Surface-Stable Fractal Dither on Playdate
Rune Skovbo Johansen has a really sweet Surface-Stable Fractal Dithering technique, where the dither dots “stick” to 3D surfaces, yet the dot density adapts to the view distance and zoom level.
Some people have asked whether this would be a good technique for Playdate, given that the screen
is one-bit color. And so I had to try it out! Here’s a video:
And here’s the code: github.com/aras-p/playdate-dither3d.

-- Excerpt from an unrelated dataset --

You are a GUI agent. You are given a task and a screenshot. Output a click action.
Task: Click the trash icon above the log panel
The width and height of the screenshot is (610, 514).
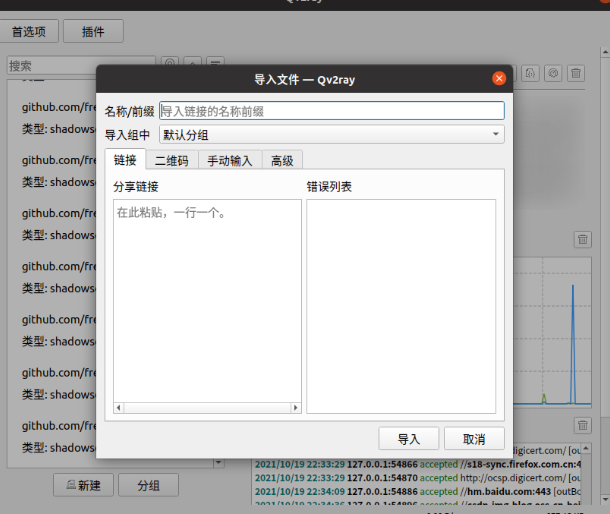pyautogui.click(x=582, y=426)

This is a long-arse post, so here’s the sections:
Is it practical?
My impression: not really practical.
Playdate hardware is like a PC from 1995 - no GPU at all, one fairly simple CPU core. As such, it can do fairly simple 3D rendering (well, you need to write the whole rasterizer on the CPU), but can barely do more than a handful of math operations per rasterized pixel. Rasterizing with screen-space fixed Bayer or Blue Noise dither patterns is the way to go due to their simplicity.
You can barely do textured triangles, whereas cost of Fractal Dithering is, with some simplifications, at least twice that (you still need to interpolate the texture coordinates, do some additional math on them, do a 3D texture lookup, and additional math on that).
But, while doing this, I’ve learned a thing or two about software rasterizers. Of course, everyone else has learned that in 1997, but I’ve never written a perspective-correct textured triangle rasterizer… As the old saying goes, “the best time to write a triangle rasterizer was thirty years ago. The second best time is today.” So what follows is various notes I have made during the process.
Surface-Stable Fractal Dithering
Rune has a really great video explaining the technique, and an extended feature demo video, plus all the source in the github repository, with most of the shader logic being in Dither3DInclude.cginc HLSL shader file.
Here’s an outline of the steps. We have some scene where the input for dithering is “brightness”:
And the Surface-Stable Fractal Dithering (with a 4x4 dither pattern) turns it into this:
Now, the dots above are still nicely anti-aliased; whereas Playdate is strictly 1-bit screen. Giving it only
two colors, and making them similar to how the device screen looks like, the result would be like this (note that
resolution here is 2x larger than Playdate, i.e. 800x480):
In addition to brightness, the dithering process needs geometry texture coordinates (“UVs”) as well. The dithering
pattern “sticks” to the surfaces by placing them in UV space.
It also needs the derivatives of UVs in screen space, to know “how fast” they change across the screen projection. That
will be used to make sure the dither pattern is roughly constant size on screen. On the GPU, the derivatives
fall out naturally out of 2x2 pixel execution pattern, and in HLSL are provided by ddx
and ddy
built-in functions.
Here they are, visualized as abs(ddx(uv))*100
and abs(ddy(uv))*100
respectively:
Now, given these four derivative values, the technique uses singular value decomposition to find the minimum and
maximum rate of change (these might not be aligned to screen axes). The maximum and minimum frequencies (scaled up 30x)
look like:
The minimum frequency, together with user/material-specified dot spacing factor, gets turned into base
dither dot spacing value:
Then it is further adjusted by input brightness (if “size variability” material parameter is zero), so that
the actual dots stay roughly the same size, but in darker areas their spacing spreads further out.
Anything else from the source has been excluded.